Two years ago, in a slightly agitated aftermath of reading Mark Shaw’s then new publication, Collateral Damage, I wrote the preceding lengthy and critical review of Shaw’s literary effort. Obviously, I published my review on this website; and Jim DiEugenio kindly published my review, along with this addendum, on his fine website, Kennedys and King. Recently, a video presentation that Shaw delivered at the Allen Public Library in Allen, Texas, appeared on my YouTube feed. Reluctantly, I watched and then created a transcription of his presentation, primarily a commercial for his book. I was not quite as agitated by his Texas presentation as I was by his book; but that fact notwithstanding, in the name of historical and factual accuracy, I am compelled to offer a few comments by way of this addendum to the preceding review.1Jim DiEugenio wrote and published an opening salvo critique of Mark Shaw’s Texas presentation. Here is a link thereto: “Mark Shaw Insults Allen, Texas: Part 1.”

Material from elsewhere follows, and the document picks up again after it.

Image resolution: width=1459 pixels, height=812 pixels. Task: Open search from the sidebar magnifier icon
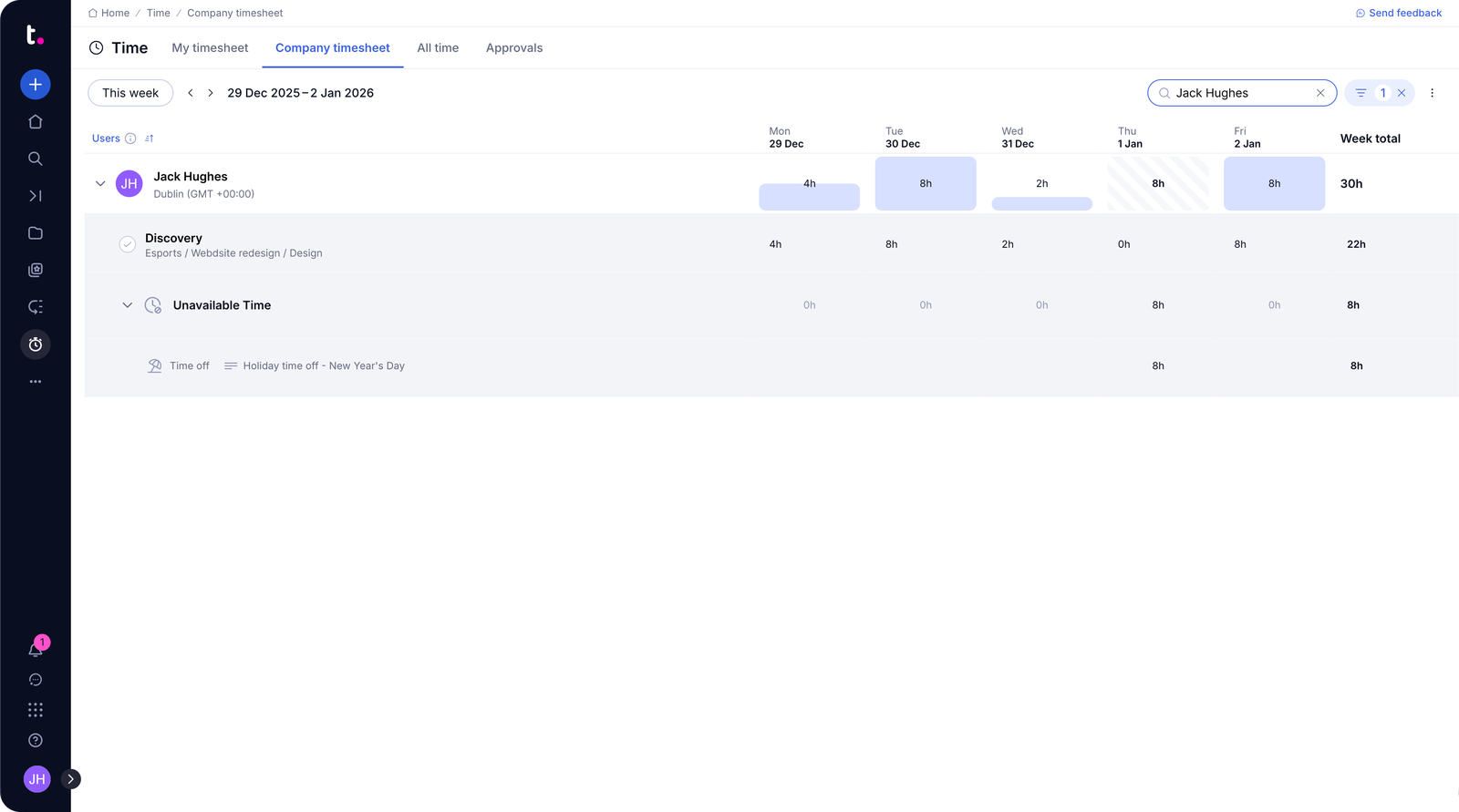pyautogui.click(x=36, y=159)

The first half of Shaw’s presentation focused on Dorothy Kilgallen. Shaw’s fanboy fascination with the star of “What’s My Line” crossed, at some point in time, into a goofy type of worship that approximates a goofy form of idolatry leading Shaw to engage in hyperbole. According to Shaw, Dorothy was quite possibly the greatest journalist who ever lived […] Walter Cronkite and David Brinkley rolled into one. Shaw realized that Dorothy had, in fact, achieved the big time because the producers of “The Flintstones” featured her in an episode broadcast in 1961. And you know you’ve made it, Shaw opined, when you’re on a Flintstones episode. According to Shaw, Dorothy appeared in “The Little White Lie,” the title of the episode, as Dorothy Kilgranite. Not so. She appeared as Daisy Kilgranite, just one of several errors Shaw made regarding the Flintstone episode. Admittedly, it is possible that I am making a mountain out of a cartoon mole hill; but considering the errors Shaw made regarding a twenty-six minute cartoon, readily available for his review, is there any wonder that he made more than a few egregious errors regarding the complicated life of a person as complex as Marilyn Monroe?

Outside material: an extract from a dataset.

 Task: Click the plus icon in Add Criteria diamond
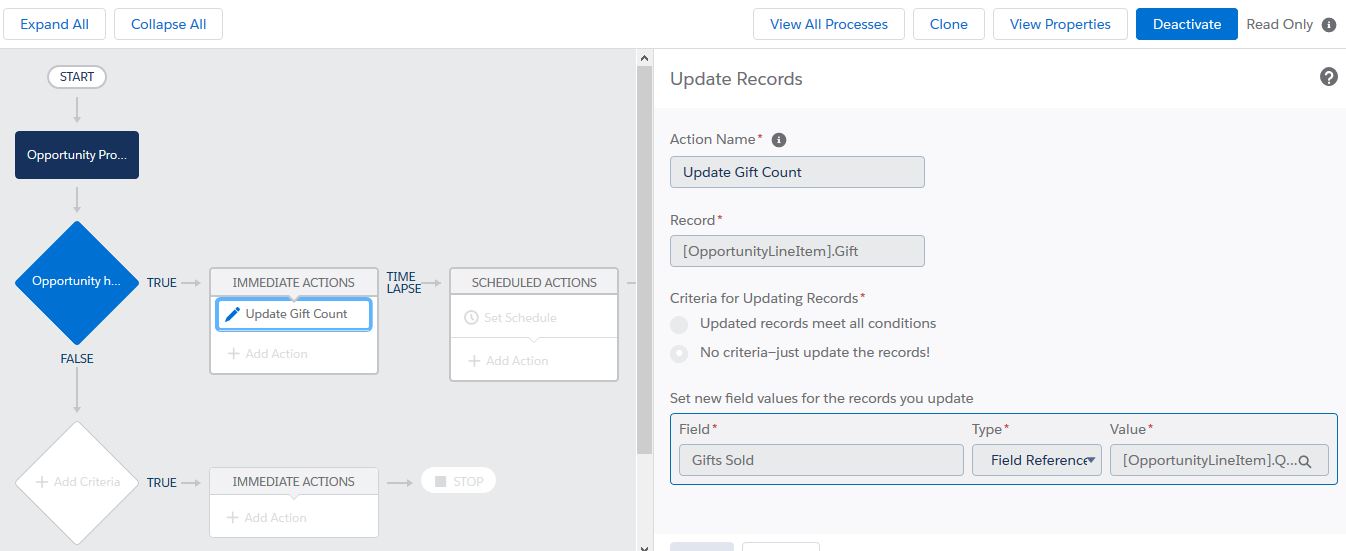pos(42,482)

In my lengthy criticism of Collateral Damage, I identified most of Mark Shaw’s errors, but not all of them. Since you can read my original evaluation of Mark Shaw’s work, I won’t revisit those errors. Still, there are a couple of assertions made by Shaw during his video presentation that I need to discuss directly: 1) the big clue that Shaw allegedly discovered; and 2) Shaw’s assertion that Collateral Damage does not contain any of his opinions or speculations.
The Big Clue. What follows is what Shaw asserted:
[…] this is the big clue. What did I do here? Well, I was in trouble because I wanted to show that Bobby could have been involved in Marilyn’s death but he wasn’t in Los Angeles at the time. He had an alibi. He was in the San Francisco area, OK. But I just couldn’t believe that he was and so I started looking into things and I found this ledger [security log] at 20th Century-Fox. […] what does it say? That at 11 o’clock on August 4th, 1962, the same day that Marilyn died, Bobby Kennedy and Peter Lawford arrive in a helicopter there. Alright. So he’s in Los Angeles […].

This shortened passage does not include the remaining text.